確かそんなふうに先生が教えてくれた記憶がある。今は朝夕、どちらの言葉を使っても構わないらしいが、いにしえの日本語は美しい。

こんな一瞬一瞬に、この先何回足を止めるんだろう。
やがて髪は白くなり腰が曲がっても・・
また生まれ変わって未来の若い瞳も・・
景色に言葉に歌に、きっと同じ一瞬に足を止める。

コメント

  1. 初めまして!
    ランキングからまいりました。

    いくつか読ませていただきました。
    しっとりしたお話がたくさんで、脈拍が下がる思いがしました。<変な表現でごめんなさい>
    それにしても素敵な文章ですね!
    勉強になるとともに、心が落ち着きました。

    追伸
    ウディ・アレンの新作のご紹介も楽しく読ませていただきました。

    応援ポチッ!

  2. yuris22 より:

    単身赴任のYH 様

    応援ありがとうございます(^^)

    歌詞を書くようにリズムを取りながら、文章を紡ぐのが私のスタイルなのですが、気に入って頂き幸せです。
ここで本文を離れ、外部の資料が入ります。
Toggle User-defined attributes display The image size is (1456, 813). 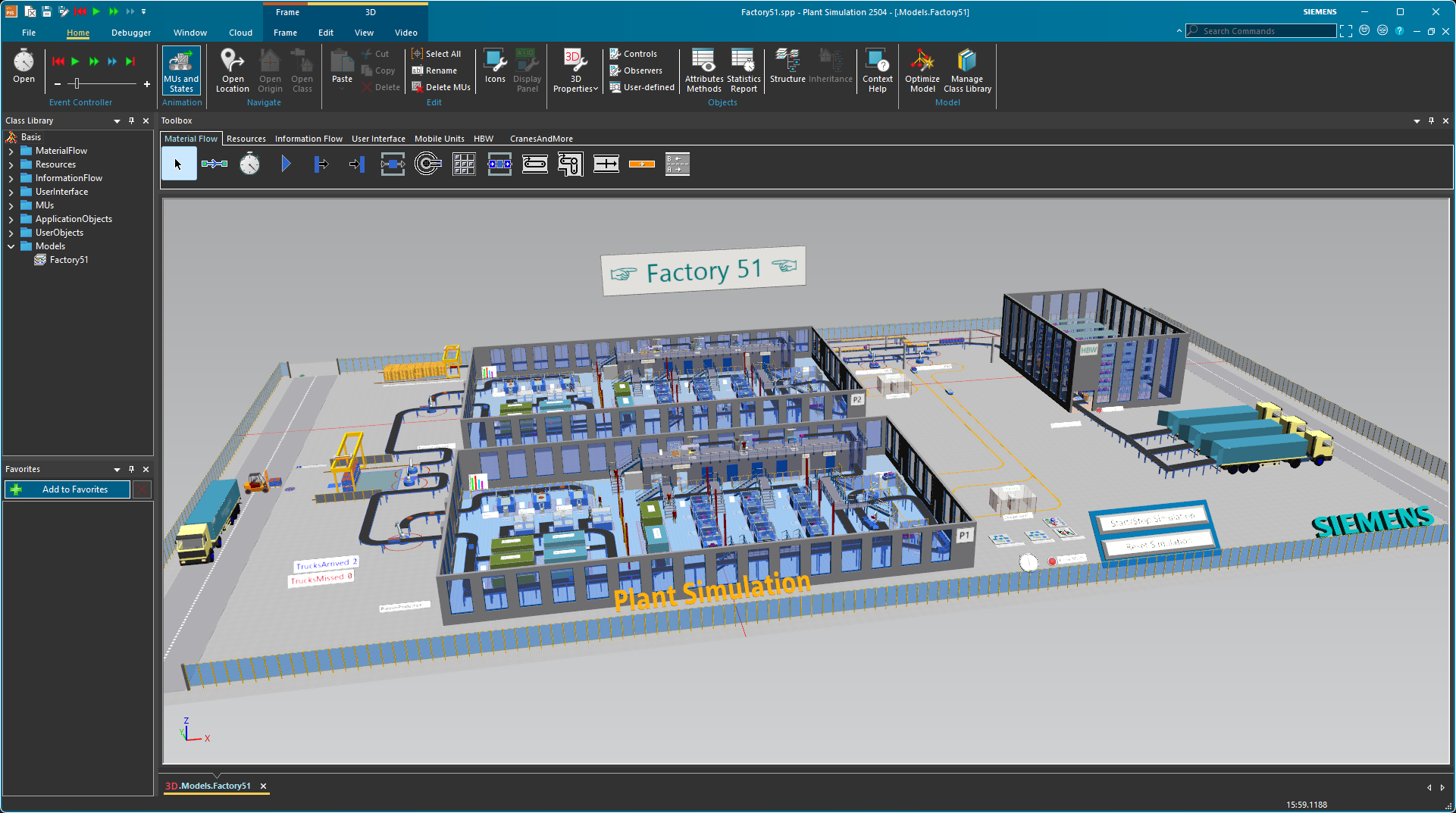641,87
    人が文章を読むときは、心の中で声を出しますよね。
    ブログでも一発のキャッチコピーでも、その方の声がいかに心地よく響くかを心がけています。

    YHさんのブログ、さっそく拝見しました。
    とても勉強熱心でいらっしゃるのですね。
    1年半以上も書き溜めた宝物は羨ましく思います。

    これからもどうぞよろしく!!

  3. こまちゃん より:

    「Firefoxで文字が重なる」なんて、
    酔っ払いの戯言に早速対応いただきまして
    ありがとうございました。m(_ _)m
    とても見やすくなりました。

  4. yuris22 より:

    こまちゃん

    まだ酔っ払ってなかったでしょ(笑)

    StyleSheetをいじっただけですが、本来はJavaScriptでブラウザ振り分けをしなくちゃ。
    暇が出来たらきちんと直します。・・って紺屋の白袴ですね。

  5. たそがれ より:

    「デジャヴ」「デラシネ」とか、
    子供の頃覚え、憧れた音、言葉、意味

    なにか、現世でないどこかに・・・いる自分

    いつか
    どこかで
    しずかに
    黄昏ていきたい・・・。